Preschool services provide many benefits for children, but many studies lack socioeconomic data to see whether these benefits are equal for all children.
- Children from low-income families who attend preschool are less likely to struggle developmentally.
What is the research about?
Early Development Instrument (EDI) results in Montreal showed that in 2006 one in three kindergartners struggled in at least one area of their development.
These results made stakeholders ask one key question: how did preschool connect to later development?
Previous research shows that attending preschool contributes to later educational success. Socioeconomically disadvantaged children are less likely to attend preschool on a regular basis. But those who do attend high-quality preschool are more ready for school.
Another EDI collection in 2012 allowed researchers to further explore how preschool attendance affects later development.

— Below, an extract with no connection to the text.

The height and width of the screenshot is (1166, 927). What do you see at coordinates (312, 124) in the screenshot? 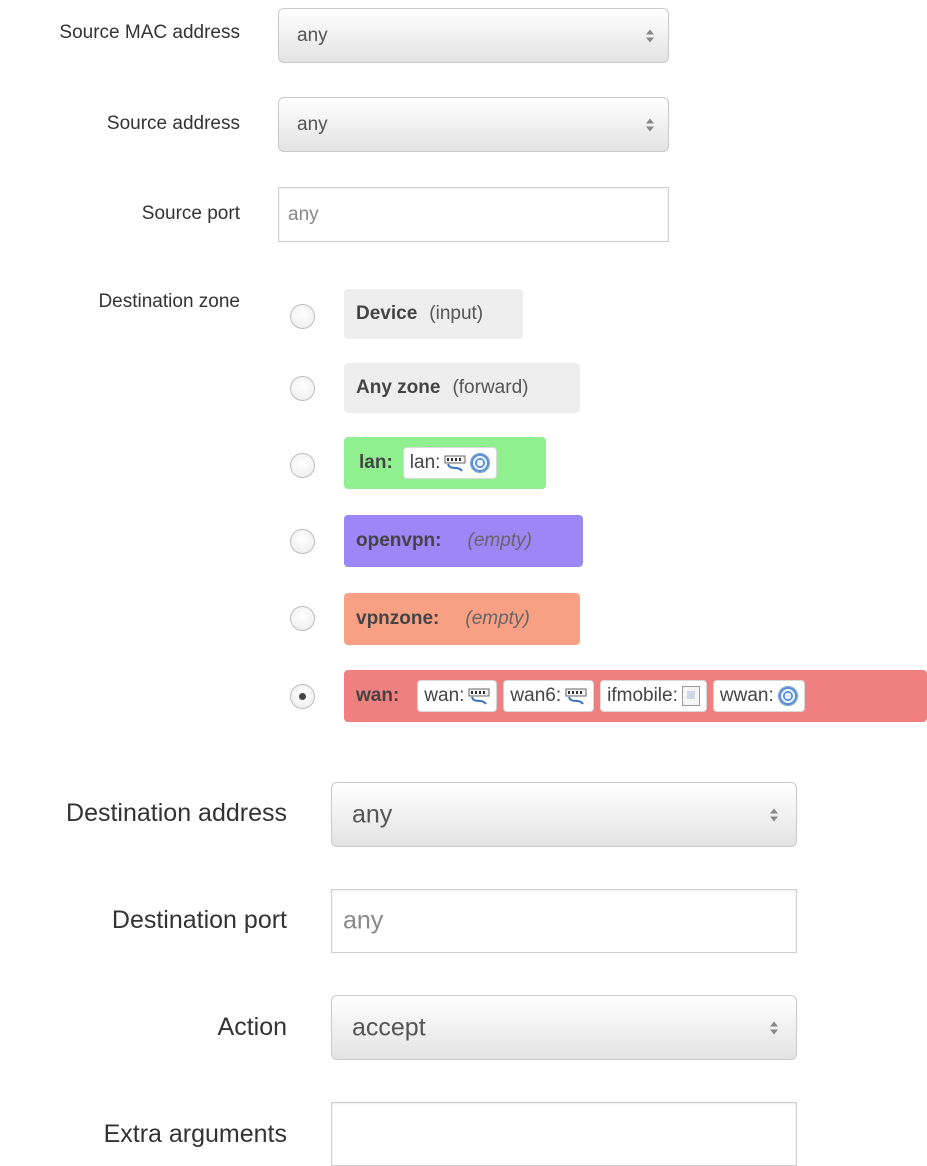
I see `source-address-value: any` at bounding box center [312, 124].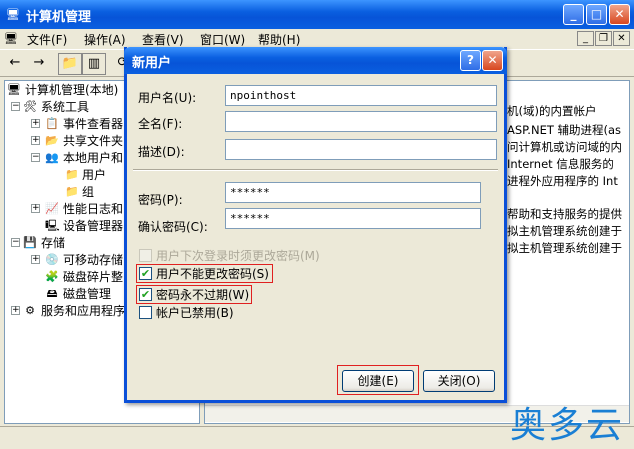  I want to click on shared-folder-icon: 📂, so click(52, 140).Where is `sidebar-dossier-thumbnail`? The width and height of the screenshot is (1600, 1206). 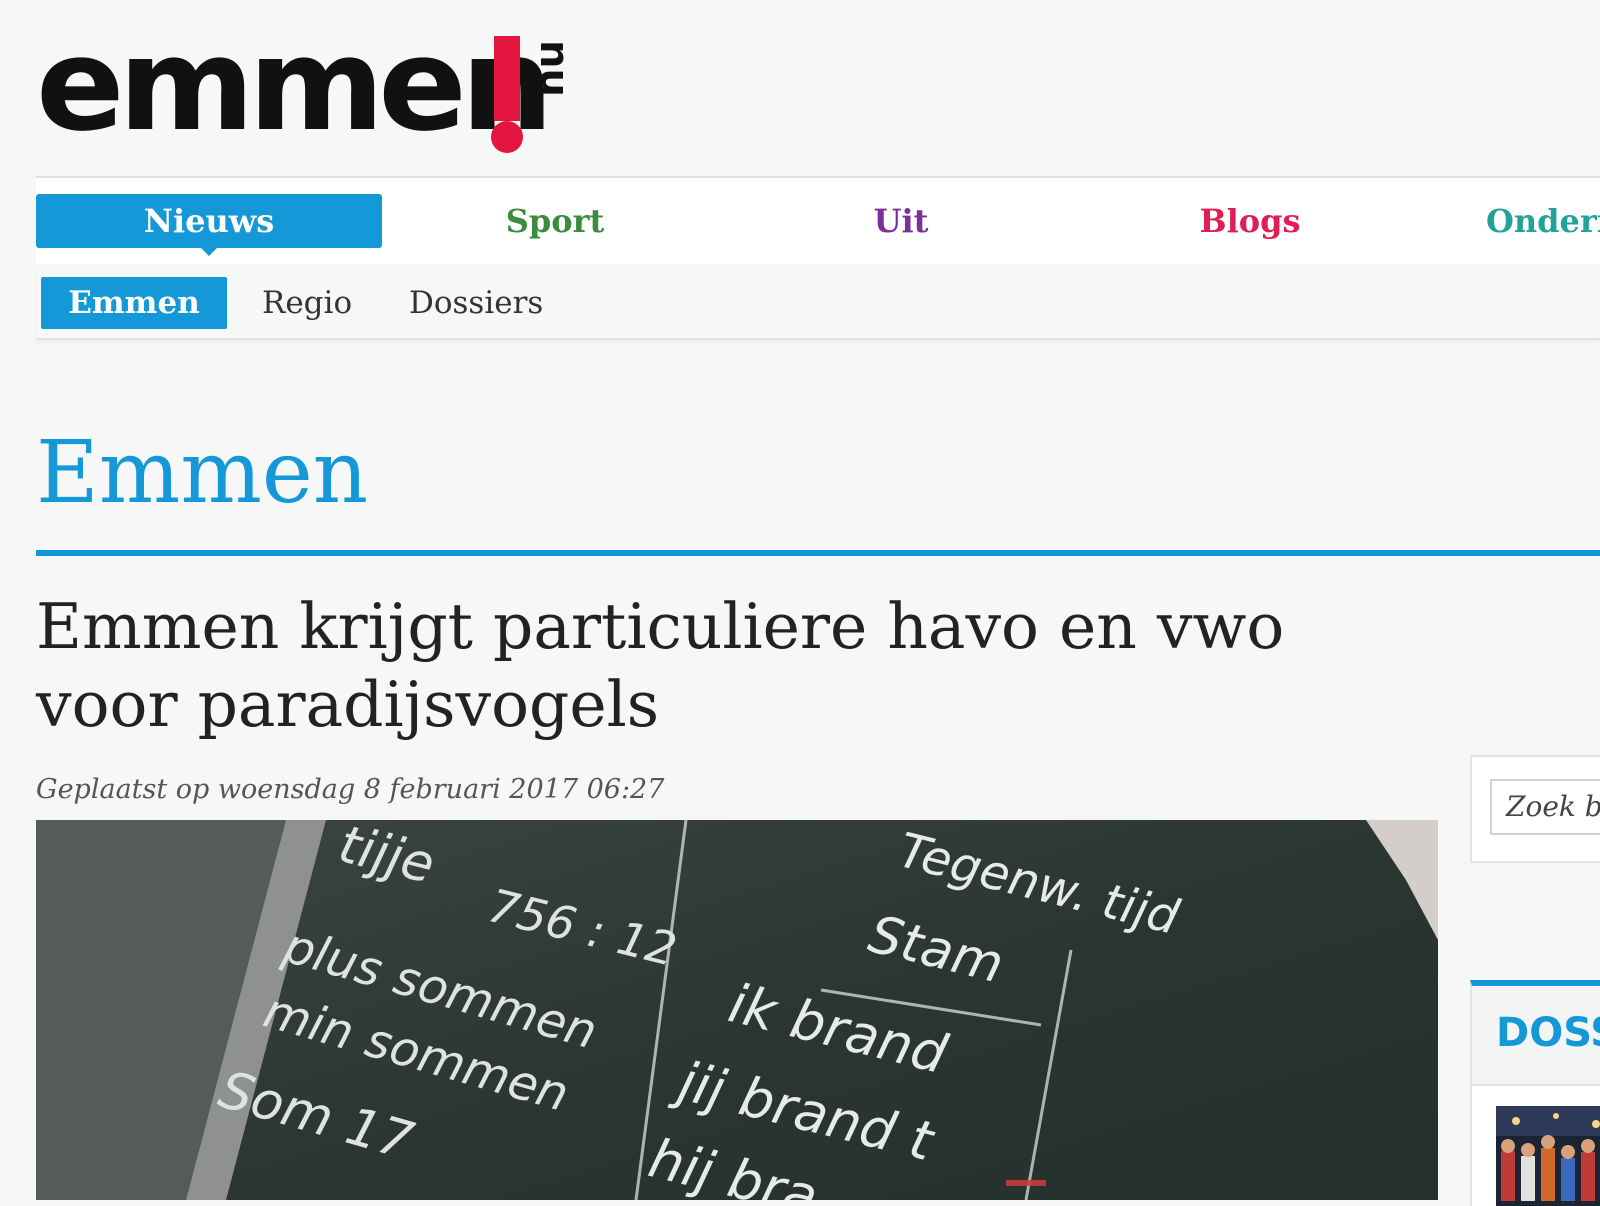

What did the researchers do?
Researchers collected data on 1,184 kindergarten children in Montreal. They linked EDI scores with information from several surveys.
Researchers looked at:
- Type of preschool
- Age at start of preschool
- How long the child attended preschool
- Average weekly attendance
- Overall amount of time in preschool
- Family income
What did the researchers find?
Fewer children from low-income families attended preschool (79.6%) compared to better-off families (90.5%). These children started attending later and less frequently. They also were more likely to attend lower quality preschools.
Children from low-income families who attended high-quality early childhood centre daycares were less likely to be vulnerable in two or more EDI domains than their peers who did not attend any preschool. Other preschool services did not show any protective effects, regardless of family income.
Timing mattered as well. Children who started attending preschool before the age of 12 months were less likely to be vulnerable in two or more EDI domains.
What does this research mean?
Attending preschool can be beneficial for children from low-income families, but only if the preschools are high quality. Results suggest that these children should start attending before the age of 12 months.
The results call for more high-quality early childhood centre daycares in disadvantaged neighbourhoods. These should also be more affordable to make them more accessible.